Cut to today, three fucking days later, and my fingers STILL stink of fucking GARLIC! Is this a special EVIL genetically modified garlic that you can never wash off? I’ve had six, yes SIX, fucking showers between perparing that meal and now, and the bastard smell is still there. Fucking cocksucker!
(this is my first pit thread ever, feel free to rate-my-rant, comments will be taken under advisement)
“No, no, put ICE on the gum, and then hit it with a hammer!” “No, spread peanut butter in her hair!” “Crunchy or creamy?” “I don’t remember… try both!” “You fools, you’re supposed to rub vinegar into the mix!” “Ew… my hair’s starting to attract flies!”
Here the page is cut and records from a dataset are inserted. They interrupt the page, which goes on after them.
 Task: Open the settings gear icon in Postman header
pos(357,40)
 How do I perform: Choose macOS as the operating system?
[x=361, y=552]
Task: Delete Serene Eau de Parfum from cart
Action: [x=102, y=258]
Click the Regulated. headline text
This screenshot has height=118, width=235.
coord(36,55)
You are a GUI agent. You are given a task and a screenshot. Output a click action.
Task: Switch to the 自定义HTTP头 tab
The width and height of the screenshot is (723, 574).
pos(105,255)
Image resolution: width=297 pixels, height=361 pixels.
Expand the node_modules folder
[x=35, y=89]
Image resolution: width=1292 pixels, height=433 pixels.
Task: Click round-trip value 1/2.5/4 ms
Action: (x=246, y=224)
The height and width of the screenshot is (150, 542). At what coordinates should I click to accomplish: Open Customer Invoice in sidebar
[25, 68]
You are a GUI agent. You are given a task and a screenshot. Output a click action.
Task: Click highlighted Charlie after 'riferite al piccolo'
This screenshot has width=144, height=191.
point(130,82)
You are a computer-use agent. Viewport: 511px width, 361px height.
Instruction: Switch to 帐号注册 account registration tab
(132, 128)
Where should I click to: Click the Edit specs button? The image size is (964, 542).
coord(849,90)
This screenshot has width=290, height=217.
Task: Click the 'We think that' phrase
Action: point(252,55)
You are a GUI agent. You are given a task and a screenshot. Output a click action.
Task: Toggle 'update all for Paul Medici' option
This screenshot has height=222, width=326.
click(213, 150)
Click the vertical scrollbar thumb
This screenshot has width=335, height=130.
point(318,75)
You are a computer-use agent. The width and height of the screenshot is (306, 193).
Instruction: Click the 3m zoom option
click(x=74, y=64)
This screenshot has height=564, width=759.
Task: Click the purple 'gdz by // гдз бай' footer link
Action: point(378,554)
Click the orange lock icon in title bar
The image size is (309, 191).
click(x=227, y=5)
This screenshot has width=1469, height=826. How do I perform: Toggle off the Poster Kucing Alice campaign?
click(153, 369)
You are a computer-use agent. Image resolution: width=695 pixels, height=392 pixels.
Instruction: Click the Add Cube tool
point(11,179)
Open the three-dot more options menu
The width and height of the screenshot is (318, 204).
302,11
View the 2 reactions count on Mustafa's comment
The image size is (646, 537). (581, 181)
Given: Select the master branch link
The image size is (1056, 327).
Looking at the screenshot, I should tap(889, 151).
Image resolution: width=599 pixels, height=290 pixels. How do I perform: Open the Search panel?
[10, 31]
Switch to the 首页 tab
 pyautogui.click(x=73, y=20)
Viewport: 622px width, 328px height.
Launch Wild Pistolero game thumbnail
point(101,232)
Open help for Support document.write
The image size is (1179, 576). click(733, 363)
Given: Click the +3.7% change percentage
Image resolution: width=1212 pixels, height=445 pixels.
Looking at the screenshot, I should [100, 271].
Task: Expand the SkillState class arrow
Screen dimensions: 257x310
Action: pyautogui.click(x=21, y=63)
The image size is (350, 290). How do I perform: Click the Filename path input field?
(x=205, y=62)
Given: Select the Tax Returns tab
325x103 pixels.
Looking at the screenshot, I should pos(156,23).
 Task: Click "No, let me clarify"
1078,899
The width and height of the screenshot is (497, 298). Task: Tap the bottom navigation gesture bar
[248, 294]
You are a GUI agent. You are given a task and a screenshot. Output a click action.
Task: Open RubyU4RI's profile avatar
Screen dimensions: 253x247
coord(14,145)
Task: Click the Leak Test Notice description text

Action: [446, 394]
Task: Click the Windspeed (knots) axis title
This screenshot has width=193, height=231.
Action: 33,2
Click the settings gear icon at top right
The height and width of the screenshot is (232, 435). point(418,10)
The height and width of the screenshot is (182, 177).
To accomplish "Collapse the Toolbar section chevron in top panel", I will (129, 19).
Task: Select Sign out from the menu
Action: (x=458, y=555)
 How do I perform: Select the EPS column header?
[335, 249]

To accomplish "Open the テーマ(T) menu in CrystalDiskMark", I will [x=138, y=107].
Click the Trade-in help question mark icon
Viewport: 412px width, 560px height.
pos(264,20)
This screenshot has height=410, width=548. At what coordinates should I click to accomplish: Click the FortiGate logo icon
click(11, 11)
I know that they sell a stainless steel thing that you can wash with your hands that will take the smell off. I don’t know if it works any better than anything else, but it is small and compact and can be kept near the sink. Just for reference, they sell it at kitchen stores, such as Bed Bath, and Beyond. I can see spending the few dollars just for the convenience of having it around. Also works on onion and other cooking smells.
I mixed bicarb of soda with vinager in a stainless steel bowl - that was an interesting event in itself!
I don’t care what you say, there’s something sinister about garlic. Something that smells that pungeant doens’t belong on God’s green earth. On the other hand, it tastes nice, so I guess it evens out.
austen: Garlic press aquired, thanks for the tip.
Hey, I may be ocd, but I’m not having any weaklings (well not at the moment, anyway).